# The request
Rewrite the following items, replacing "coordinates" with "position" and keeping everything else unchanged.

──────── Source material ────────

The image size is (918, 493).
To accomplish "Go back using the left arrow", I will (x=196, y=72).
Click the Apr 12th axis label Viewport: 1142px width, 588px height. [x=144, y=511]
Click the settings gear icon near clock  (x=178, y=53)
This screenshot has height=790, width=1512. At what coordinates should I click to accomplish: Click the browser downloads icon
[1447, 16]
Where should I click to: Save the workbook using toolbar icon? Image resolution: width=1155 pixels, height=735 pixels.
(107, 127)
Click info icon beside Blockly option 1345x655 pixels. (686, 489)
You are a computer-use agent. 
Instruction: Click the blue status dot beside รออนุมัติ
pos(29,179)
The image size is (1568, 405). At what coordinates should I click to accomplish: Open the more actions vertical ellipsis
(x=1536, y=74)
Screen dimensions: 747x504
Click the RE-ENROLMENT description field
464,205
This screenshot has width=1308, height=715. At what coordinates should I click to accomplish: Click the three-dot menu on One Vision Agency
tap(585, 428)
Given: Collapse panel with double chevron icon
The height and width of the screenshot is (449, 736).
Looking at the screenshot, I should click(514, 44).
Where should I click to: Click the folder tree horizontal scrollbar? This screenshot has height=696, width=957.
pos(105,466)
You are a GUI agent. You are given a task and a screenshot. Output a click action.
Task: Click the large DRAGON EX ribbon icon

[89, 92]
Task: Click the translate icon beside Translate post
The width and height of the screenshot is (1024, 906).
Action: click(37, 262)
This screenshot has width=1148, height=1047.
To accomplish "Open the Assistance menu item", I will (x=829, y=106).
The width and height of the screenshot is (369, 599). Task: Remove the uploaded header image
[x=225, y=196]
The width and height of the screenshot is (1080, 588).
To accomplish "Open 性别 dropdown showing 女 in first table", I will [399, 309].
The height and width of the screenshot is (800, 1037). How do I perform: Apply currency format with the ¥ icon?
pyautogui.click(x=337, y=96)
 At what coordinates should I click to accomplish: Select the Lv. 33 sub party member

────────

# Result of this exercise
The image size is (918, 493).
To accomplish "Go back using the left arrow", I will (x=196, y=72).
Click the Apr 12th axis label Viewport: 1142px width, 588px height. [x=144, y=511]
Click the settings gear icon near clock  (x=178, y=53)
This screenshot has height=790, width=1512. At what position should I click to accomplish: Click the browser downloads icon
[1447, 16]
Where should I click to: Save the workbook using toolbar icon? Image resolution: width=1155 pixels, height=735 pixels.
(107, 127)
Click info icon beside Blockly option 1345x655 pixels. (686, 489)
You are a computer-use agent. 
Instruction: Click the blue status dot beside รออนุมัติ
pos(29,179)
The image size is (1568, 405). At what position should I click to accomplish: Open the more actions vertical ellipsis
(x=1536, y=74)
Screen dimensions: 747x504
Click the RE-ENROLMENT description field
464,205
This screenshot has width=1308, height=715. At what position should I click to accomplish: Click the three-dot menu on One Vision Agency
tap(585, 428)
Given: Collapse panel with double chevron icon
The height and width of the screenshot is (449, 736).
Looking at the screenshot, I should click(514, 44).
Where should I click to: Click the folder tree horizontal scrollbar? This screenshot has height=696, width=957.
pos(105,466)
You are a GUI agent. You are given a task and a screenshot. Output a click action.
Task: Click the large DRAGON EX ribbon icon

[89, 92]
Task: Click the translate icon beside Translate post
The width and height of the screenshot is (1024, 906).
Action: click(37, 262)
This screenshot has width=1148, height=1047.
To accomplish "Open the Assistance menu item", I will (x=829, y=106).
The width and height of the screenshot is (369, 599). Task: Remove the uploaded header image
[x=225, y=196]
The width and height of the screenshot is (1080, 588).
To accomplish "Open 性别 dropdown showing 女 in first table", I will [399, 309].
The height and width of the screenshot is (800, 1037). How do I perform: Apply currency format with the ¥ icon?
pyautogui.click(x=337, y=96)
 At what position should I click to accomplish: Select the Lv. 33 sub party member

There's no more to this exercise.